Hereditary Breast Cancer
The research in the Nathanson Group in hereditary breast and ovarian cancer started when I was post-doctoral fellow, training under Dr. Barbara Weber. Most recently, we have published studies demonstrating variable risks of breast and ovarian cancers with differing mutation types and locations with BRCA1 and BRCA2 (JAMA, 2015), and described the world-wide distribution of mutations (Hum Mutat, 2018). My group has evaluated the rate of moderate risk gene mutations in early onset breast cancer (Genet Med, 2015; NPJ Breast Cancer ,2017), contributed to consensus statements on the risk of these mutations (NEJM, 2015; Nat Rev Clinic Oncol, 2016), and evaluated the use of the ACMG guidelines for variant annotation of these genes (Am J Hum Genet, 2016). We published a somatic characterization of tumors associated with BRCA1/2 germline mutations and demonstrated that a significant proportion do not have allele-specific loss of heterozygosity, associated with differential genetic/genomic characteristics and survival after treatment (Nat Comm, 2017). We have preliminary data following up.

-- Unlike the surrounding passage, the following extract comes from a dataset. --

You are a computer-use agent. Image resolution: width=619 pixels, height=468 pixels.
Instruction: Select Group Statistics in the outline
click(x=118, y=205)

- Identification of novel breast cancer susceptibility genes using large scale sequencing in high risk and case-control cohort studies
- Characterization of moderate penetrance breast cancer susceptibility genes in large cohorts
- Characterization of immunogenicity in BRCA1/2 mutation associated cancers, understanding the associated molecular features and role of aneuploidy (working with cancer immunologists at Penn Medicine)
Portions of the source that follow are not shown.